PROVIDED INFORMATION
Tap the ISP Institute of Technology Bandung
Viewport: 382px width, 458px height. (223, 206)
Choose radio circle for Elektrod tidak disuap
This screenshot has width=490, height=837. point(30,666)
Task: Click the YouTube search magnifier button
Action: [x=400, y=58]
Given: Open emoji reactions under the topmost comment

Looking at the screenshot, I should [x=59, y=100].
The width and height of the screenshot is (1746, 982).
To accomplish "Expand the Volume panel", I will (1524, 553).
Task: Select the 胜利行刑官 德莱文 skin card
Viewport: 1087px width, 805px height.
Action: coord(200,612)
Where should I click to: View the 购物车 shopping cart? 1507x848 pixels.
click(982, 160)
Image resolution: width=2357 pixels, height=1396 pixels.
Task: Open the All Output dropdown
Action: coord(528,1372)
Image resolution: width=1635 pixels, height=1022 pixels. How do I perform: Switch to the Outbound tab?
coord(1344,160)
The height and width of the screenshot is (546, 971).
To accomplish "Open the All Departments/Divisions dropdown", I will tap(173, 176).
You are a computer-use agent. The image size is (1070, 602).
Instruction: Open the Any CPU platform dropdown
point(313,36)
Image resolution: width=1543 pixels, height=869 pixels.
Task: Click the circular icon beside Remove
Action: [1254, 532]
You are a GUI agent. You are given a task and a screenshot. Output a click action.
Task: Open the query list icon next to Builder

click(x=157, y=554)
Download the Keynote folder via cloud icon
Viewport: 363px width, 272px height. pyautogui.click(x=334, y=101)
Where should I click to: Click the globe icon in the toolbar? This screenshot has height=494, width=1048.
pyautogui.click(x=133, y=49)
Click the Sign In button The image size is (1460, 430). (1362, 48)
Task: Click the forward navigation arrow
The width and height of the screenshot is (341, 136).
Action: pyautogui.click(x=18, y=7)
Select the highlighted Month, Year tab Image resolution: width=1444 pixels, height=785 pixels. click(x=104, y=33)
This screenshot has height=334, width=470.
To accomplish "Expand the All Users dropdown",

TASK DESCRIPTION
Rewrite all of the records above with "Expand" switched to "Open" wherever it appears, leaving everything else unchanged.

THE COMPLETED TASK
Tap the ISP Institute of Technology Bandung
Viewport: 382px width, 458px height. (223, 206)
Choose radio circle for Elektrod tidak disuap
This screenshot has width=490, height=837. point(30,666)
Task: Click the YouTube search magnifier button
Action: [x=400, y=58]
Given: Open emoji reactions under the topmost comment

Looking at the screenshot, I should [x=59, y=100].
The width and height of the screenshot is (1746, 982).
To accomplish "Open the Volume panel", I will (1524, 553).
Task: Select the 胜利行刑官 德莱文 skin card
Viewport: 1087px width, 805px height.
Action: coord(200,612)
Where should I click to: View the 购物车 shopping cart? 1507x848 pixels.
click(982, 160)
Image resolution: width=2357 pixels, height=1396 pixels.
Task: Open the All Output dropdown
Action: coord(528,1372)
Image resolution: width=1635 pixels, height=1022 pixels. How do I perform: Switch to the Outbound tab?
coord(1344,160)
The height and width of the screenshot is (546, 971).
To accomplish "Open the All Departments/Divisions dropdown", I will tap(173, 176).
You are a computer-use agent. The image size is (1070, 602).
Instruction: Open the Any CPU platform dropdown
point(313,36)
Image resolution: width=1543 pixels, height=869 pixels.
Task: Click the circular icon beside Remove
Action: [1254, 532]
You are a GUI agent. You are given a task and a screenshot. Output a click action.
Task: Open the query list icon next to Builder

click(x=157, y=554)
Download the Keynote folder via cloud icon
Viewport: 363px width, 272px height. pyautogui.click(x=334, y=101)
Where should I click to: Click the globe icon in the toolbar? This screenshot has height=494, width=1048.
pyautogui.click(x=133, y=49)
Click the Sign In button The image size is (1460, 430). (1362, 48)
Task: Click the forward navigation arrow
The width and height of the screenshot is (341, 136).
Action: pyautogui.click(x=18, y=7)
Select the highlighted Month, Year tab Image resolution: width=1444 pixels, height=785 pixels. click(x=104, y=33)
This screenshot has height=334, width=470.
To accomplish "Open the All Users dropdown",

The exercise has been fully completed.